Imagine an artificial neural network in which everyone can input their own data and see its output. If you do this, it will give you the opportunities to visualize how well a particular algorithm accomplishes a certain task. On top of that, if you are able to modify the source code of this program then maybe, one day you would be able to create something called meta-algorithm! The concept here is that after getting wonderful results from your initial algorithm, now you start writing programs just for improving algorithms! And I am sure that someday all the major projects will use machine learning techniques in order to complete them more quickly than before. This article understands some popular machine learning algorithms used in software development and describes how they will be changing the world of project management.
Just like there are lots of different types of algorithms in software development, machine learning can be classified into three major types: Supervised (classification and regression), Unsupervised (clustering) and Reinforcement Learning. Let’s get a bit deeper understanding of each type.
Unsupervised Machine Learning Techniques – An application using unsupervised learning is where we do not have an answer key i.e. input-output pairs for some data that you want to predict. One good example here is where we need to group similar instances spread across multiple groups. This could mean detecting spam e-mails or grouping special customers according to their spending habits, etc. For such cases, we need techniques like Artificial Neural Network (ANN), Self Organizing Map (SOM), etc.
Unsupervised machine learning is usually followed by supervised learning because its outputs are often used as input data to the supervised system.

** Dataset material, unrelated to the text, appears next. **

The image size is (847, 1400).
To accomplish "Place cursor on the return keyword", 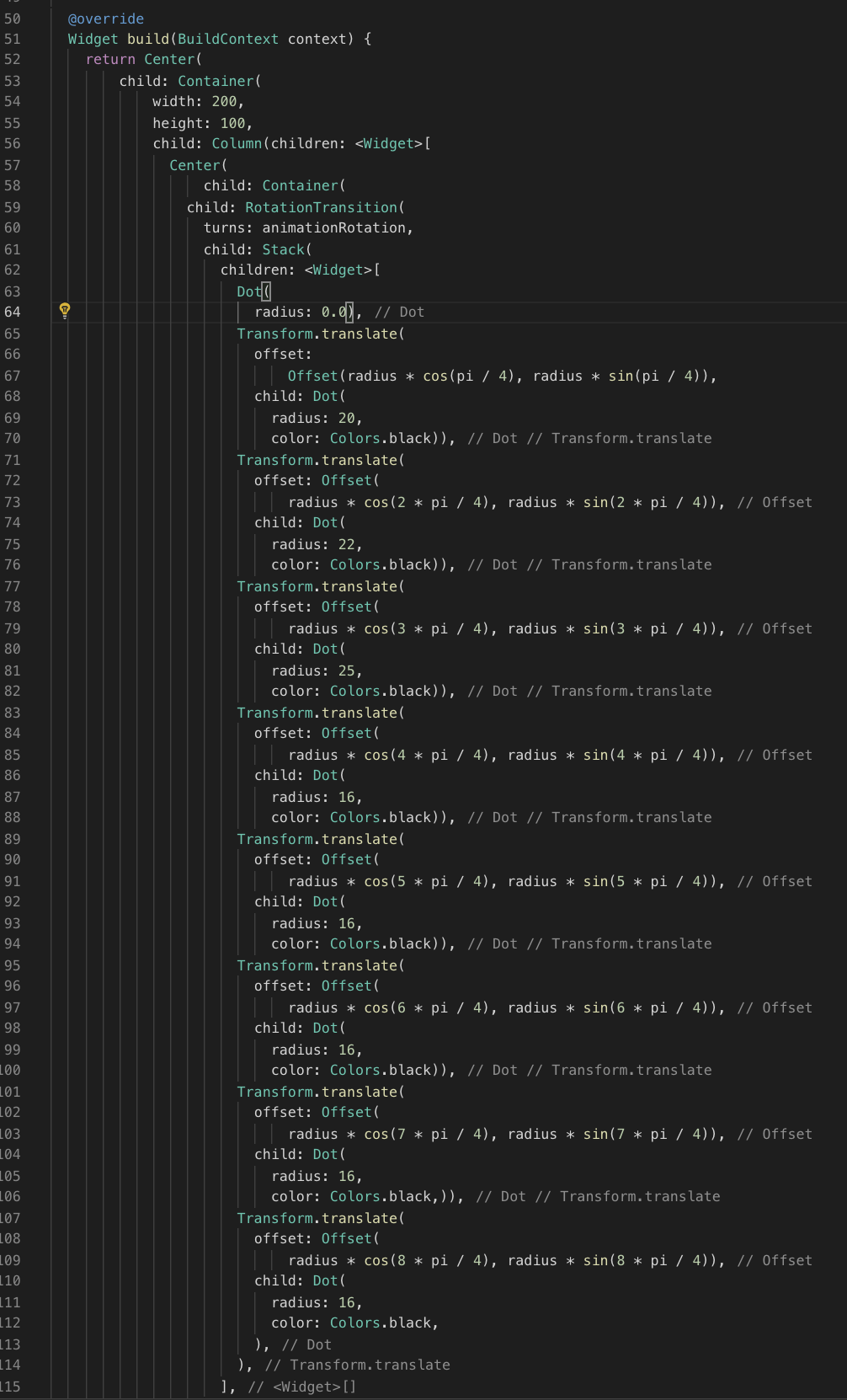I will click(x=110, y=60).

Supervised Machine Learning Techniques – An application using this type of technology gives us training datasets where we have associated answers for given inputs. For example, if you want to predict how a patient will react to a drug while he/she suffers from several diseases at the same time, then there must be one more dataset associated with that case study and it should tell what happened in real life after taking the medicine. In order to solve tasks this way, we need classification tools like K-nearest neighbours or Support Vector Machines (SVM).

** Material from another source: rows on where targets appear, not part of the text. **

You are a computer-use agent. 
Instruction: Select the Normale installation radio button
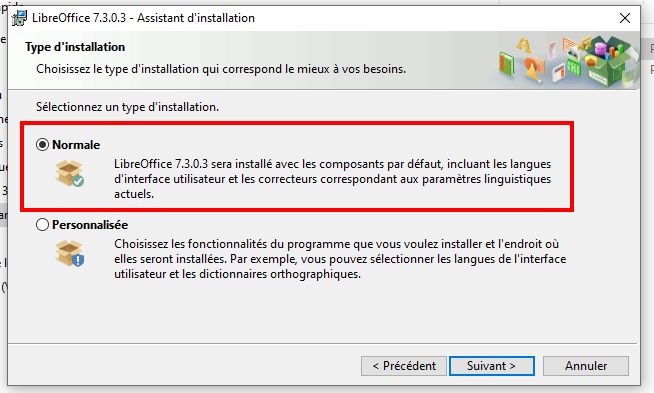tap(42, 145)
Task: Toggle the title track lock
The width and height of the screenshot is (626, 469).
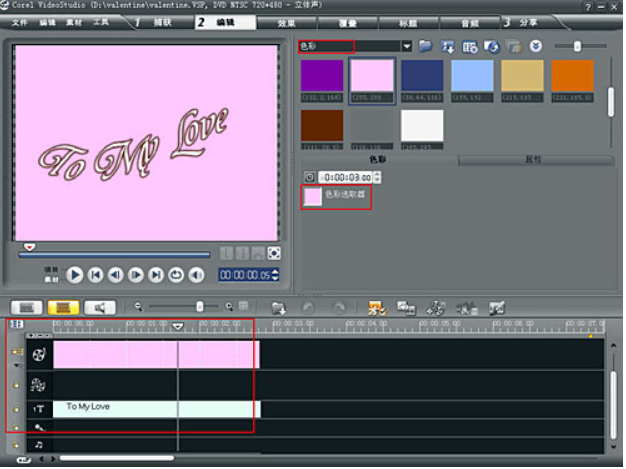Action: [x=16, y=409]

Supervised algorithms are followed by unsupervised ones, as you need first to understand the factors that will influence your target value and how much it will be affected. On top of that, you can use both outputs of supervised and unsupervised algorithms in order to perform certain tasks like clustering or grouping similar instances from a dataset.

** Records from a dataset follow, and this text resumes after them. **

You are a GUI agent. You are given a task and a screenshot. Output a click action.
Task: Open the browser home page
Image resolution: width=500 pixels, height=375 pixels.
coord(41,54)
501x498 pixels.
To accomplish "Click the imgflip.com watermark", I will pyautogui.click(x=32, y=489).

Unsupervised Machine Learning – When we have some input data but we want to find hidden structures within this data so that we can transform them into useful information i.e. understanding the inter-relationship between various attributes associated with the samples… etc., and then an application is called unsupervised machine learning. In other words, if you create clusters of documents based on some attributes like colour, font size, etc. then you need clustering algorithms like K-means or hierarchical clustering.